Attorney Myles Wren, who represents the bank, explained that CBG will attach "an iron-clad commitment from a funding source" to the document. The source, he said, must be a recognizable bank or other financial institution that can be identified as being able to handle CBG's debts.
In addition, the amended plan also must outline a list of improvements to be made within the development and a "binding economic assurance" - in the form of a bond, a letter of credit, or cash - that the work will be completed.
CBG's failure to provide those things in 21 days, Wren said, will be interpreted as its consent to the bank's proposal - the appointment of a Chapter 11 trustee who would market, and then sell, the entire property to a third-party developer.
PNC Bank, in the meantime, will amend its reorganzation plan to clarify that Valley of Lakes would be sold, rather than refinanced; to formally request the appointment of a trustee, and to "carve out" the trustee's commission from $500,000 the bank would set aside to fund the plan.
The agreement was reached prior to the court hearing by attorneys from CBG Limited, PNC Bank and other interested parties and was then read into the hearing record by Wren.
Thomas scheduled the next hearing, at 10 a.m.

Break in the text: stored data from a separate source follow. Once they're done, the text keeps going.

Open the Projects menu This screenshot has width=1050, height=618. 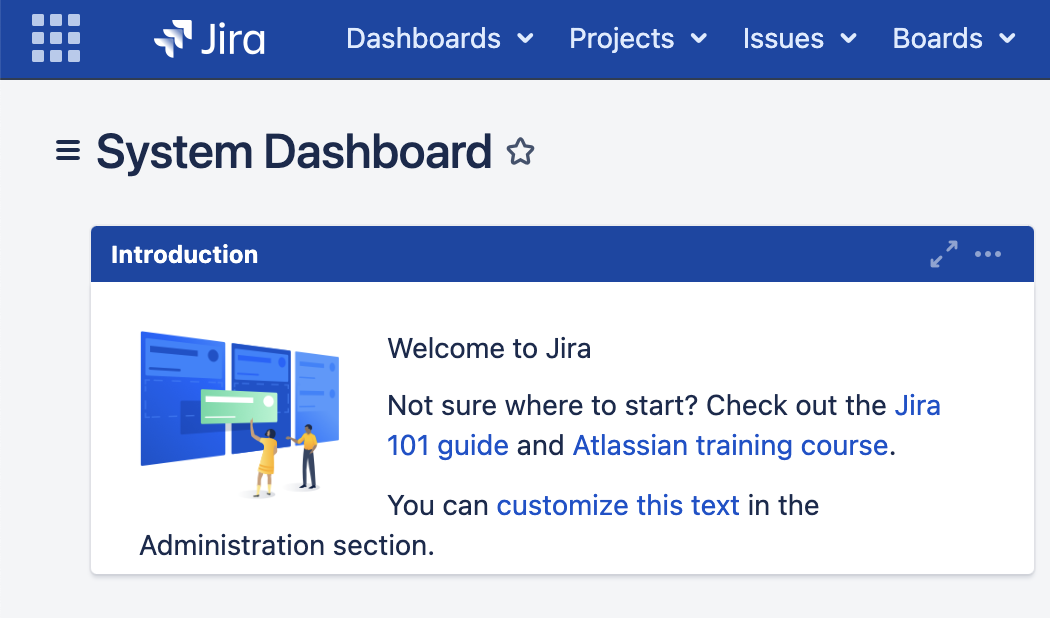[620, 39]
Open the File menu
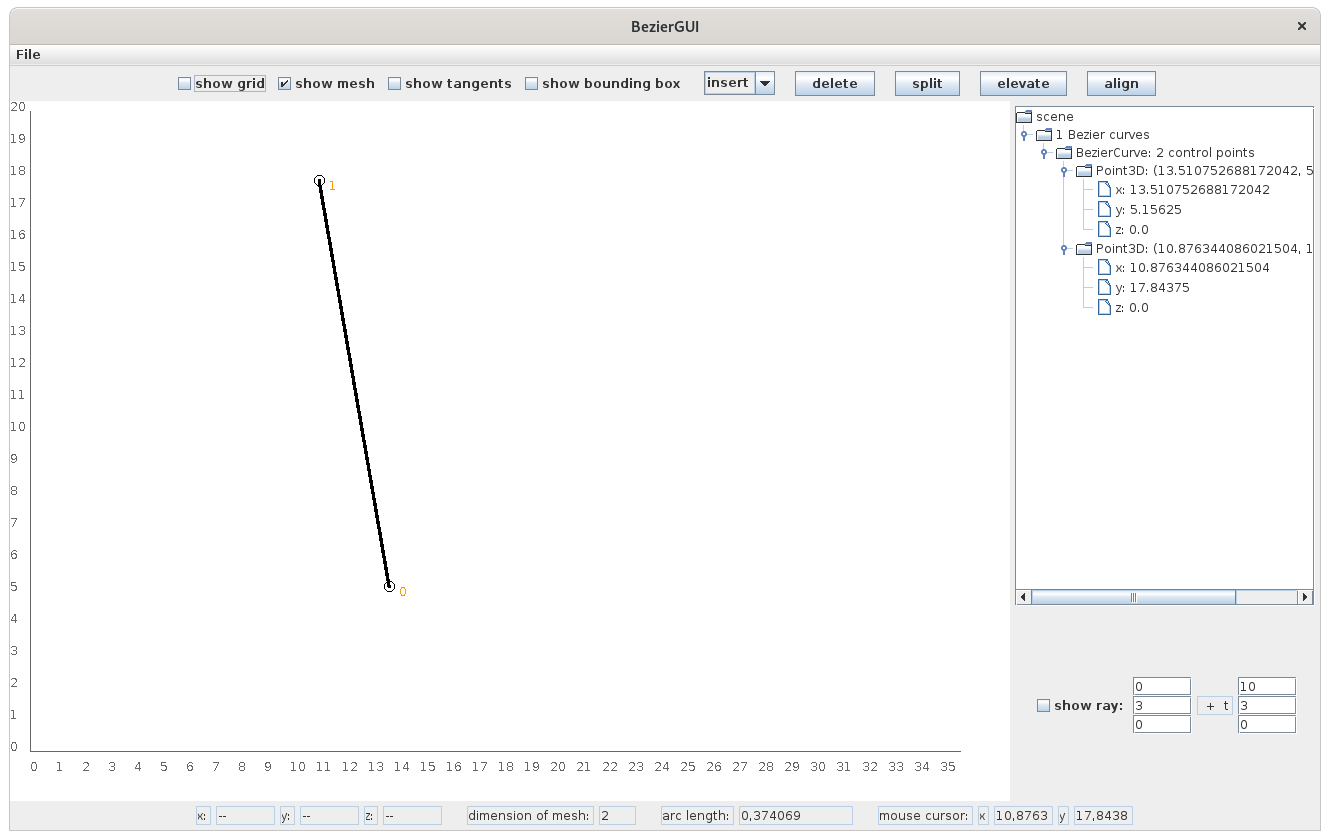The image size is (1330, 840). 28,54
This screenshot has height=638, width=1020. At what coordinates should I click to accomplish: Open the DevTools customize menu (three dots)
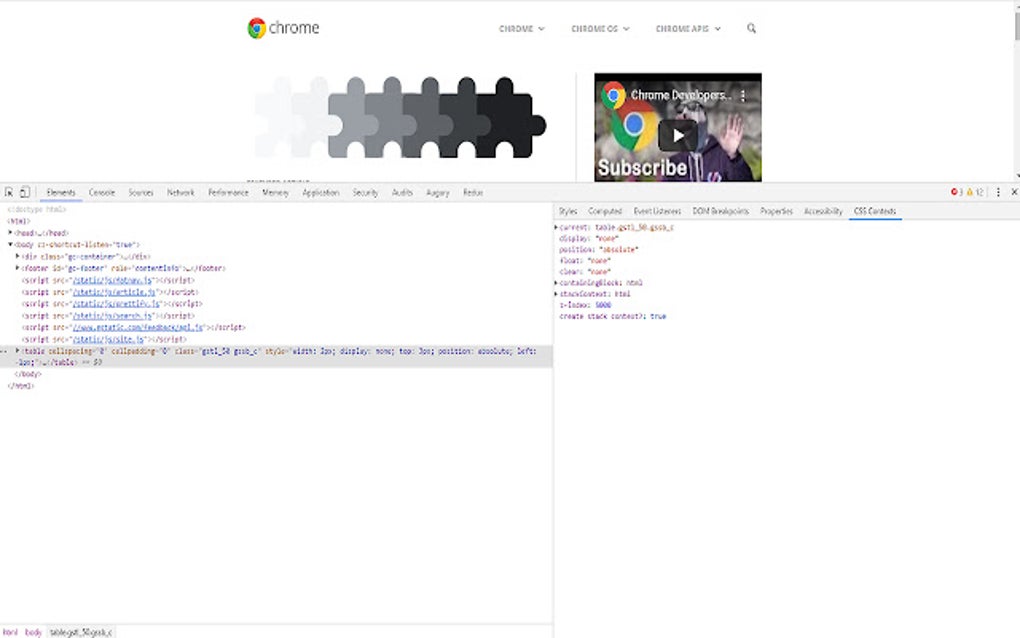(x=998, y=192)
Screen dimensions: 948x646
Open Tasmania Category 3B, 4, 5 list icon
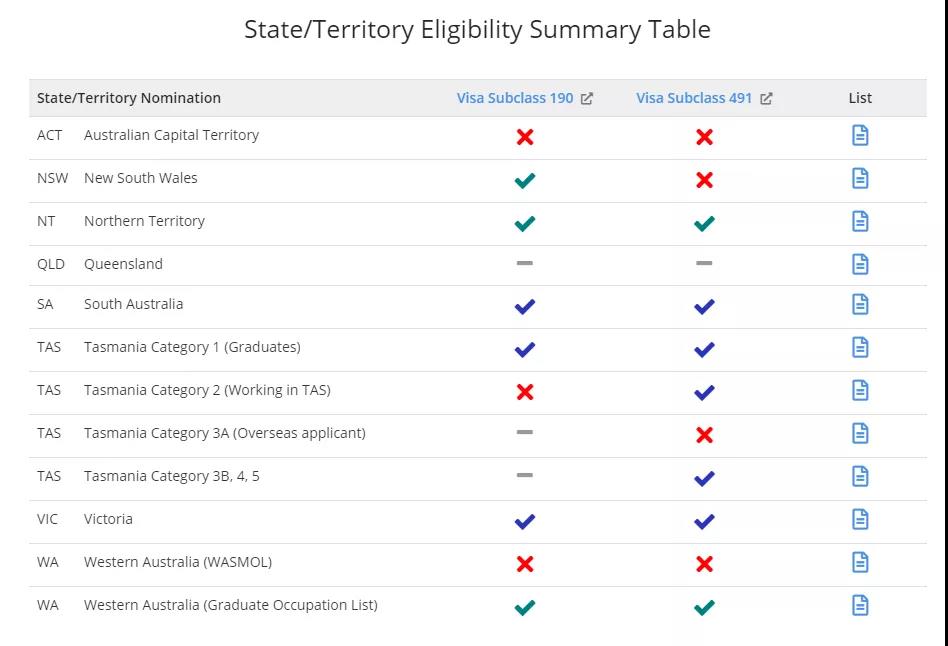point(860,476)
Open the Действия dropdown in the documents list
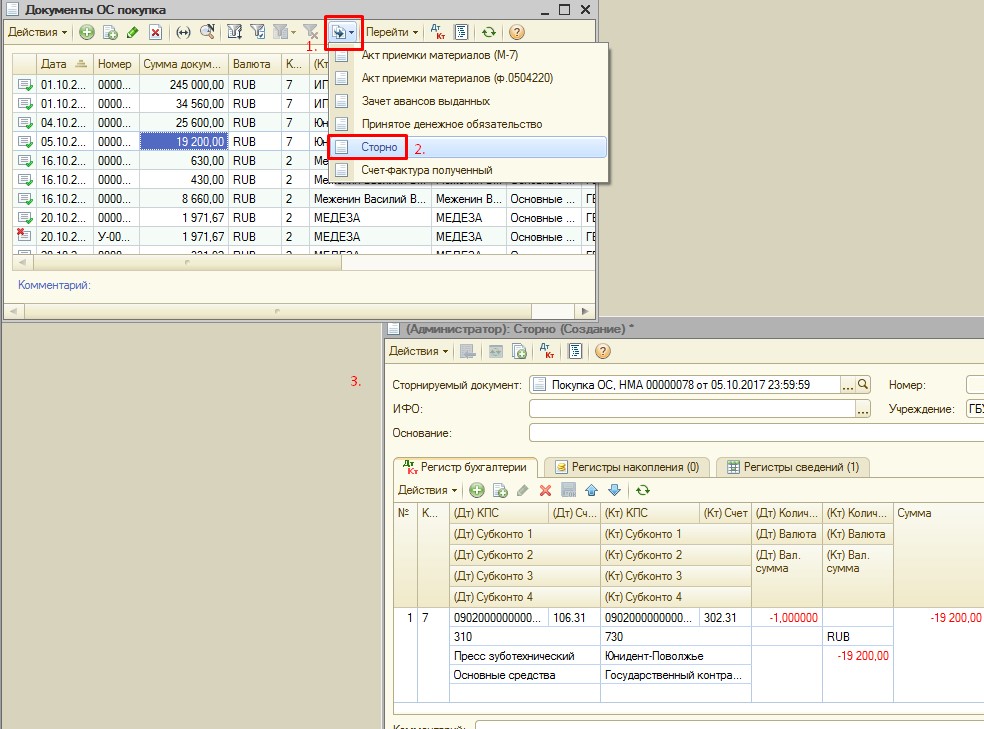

Nov. 29, to consider both reorganization plans and to hear petitions by the U.S. trustee and various creditors that the case be converted to Chapter 7. That change would remove the protection from creditors CBG and four affiliated companies have had for the past 2 1/2 years.
CBG has proposed forming a new company, Eagle Rock Resort Inc., that would obtain $25 million from a new funding source. It would pay $5 million to PNC, which is owed at least $24.1 million, and would buy CBG's assets for another $5 million.
The remaining $15 million would be used to complete various amenities in the development, including roadways and utilities to several homes; to resume the sale of lots, and to maintain service to existing property owners.
Frank M. Cedrone, managing general partner of CBG Limited, would own 80 percent of the new company's stock, while the lender/investor would own 20 percent.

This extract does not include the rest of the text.